Human pregnane x receptor and resistance to chemotherapy in prostate cancer

Resistance to chemotherapy is a significant barrier to the effective management of prostate cancer. Human pregnane X receptor (hPXR), an orphan nuclear receptor known for its activation by many important clinical drugs, interacts with many cellular signaling pathways during carcinogenesis and is a major transcription factor regulating the expression of drug metabolism enzymes, including transporters. It is unknown whether hPXR is a determinant of drug resistance in prostate cancer. In this study, we first detected the expression of hPXR in both normal and cancerous prostate tissues.

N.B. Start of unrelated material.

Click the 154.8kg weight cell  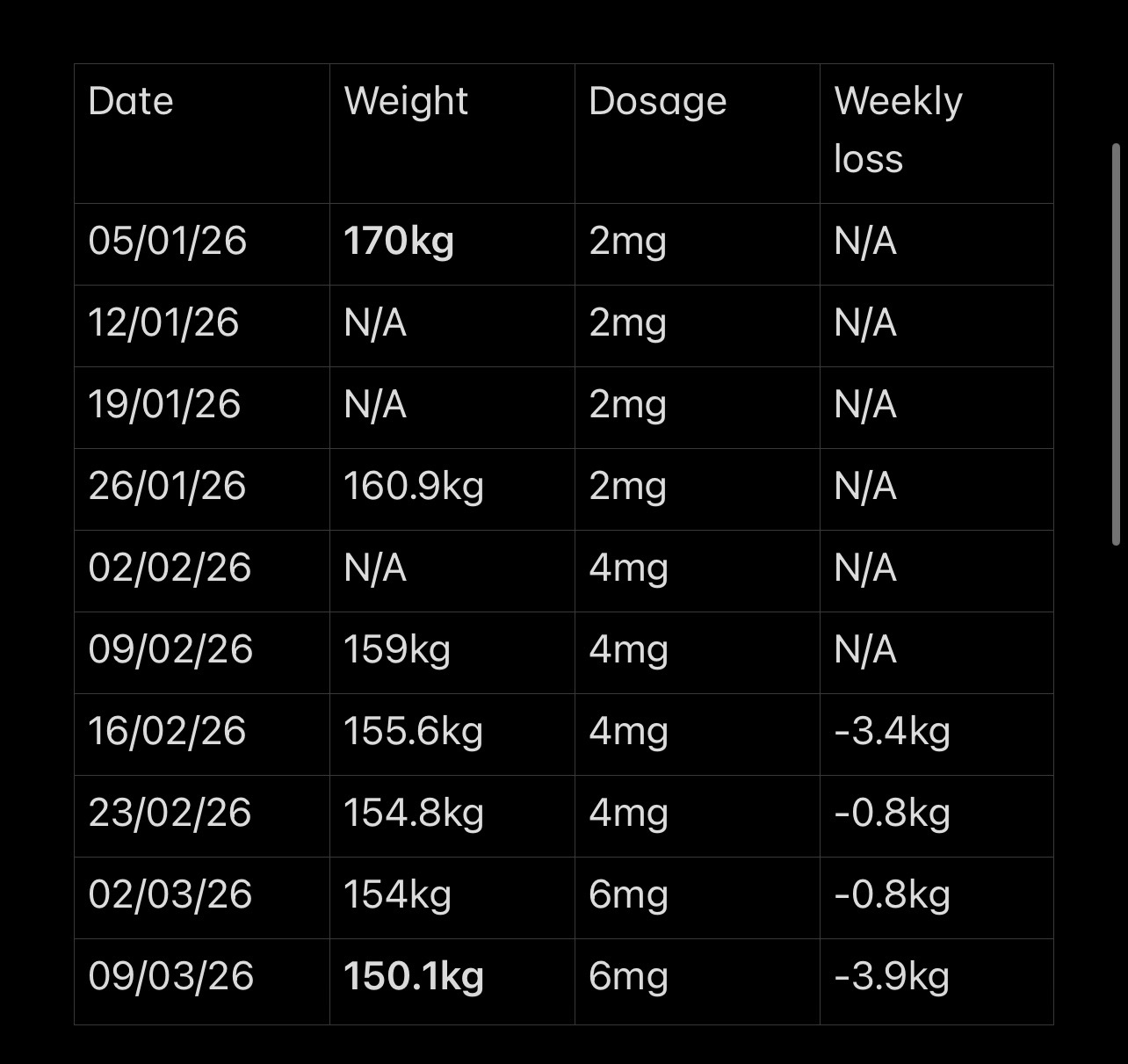[413, 814]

Pretreatment with SR12813, a potent and selective agonist of hPXR, led to nuclear translocation of PXR in PC-3 cells and increased expression of cytochrome P450 3A4 (CYP3A4) and multidrug resistance 1 (MDR1). SR12813 pretreatment increased resistance of PC-3 cells to Taxol and vinblastine, as assessed by viability and clonogenic survival. To further study the role of hPXR in prostate cancer drug resistance, hPXR expression was knocked down using PXR-targeting short hairpin RNAs. The activities of hPXR toward the promoter of CYP3A4 in hPXR-ablated clones decreased when compared with that of wildtype PC-3 cells. Their sensitivities to Taxol and vinblastine were enhanced by hPXR ablation. Our data here suggest that hPXR may play an important role in prostate cancer resistance to chemotherapeutics.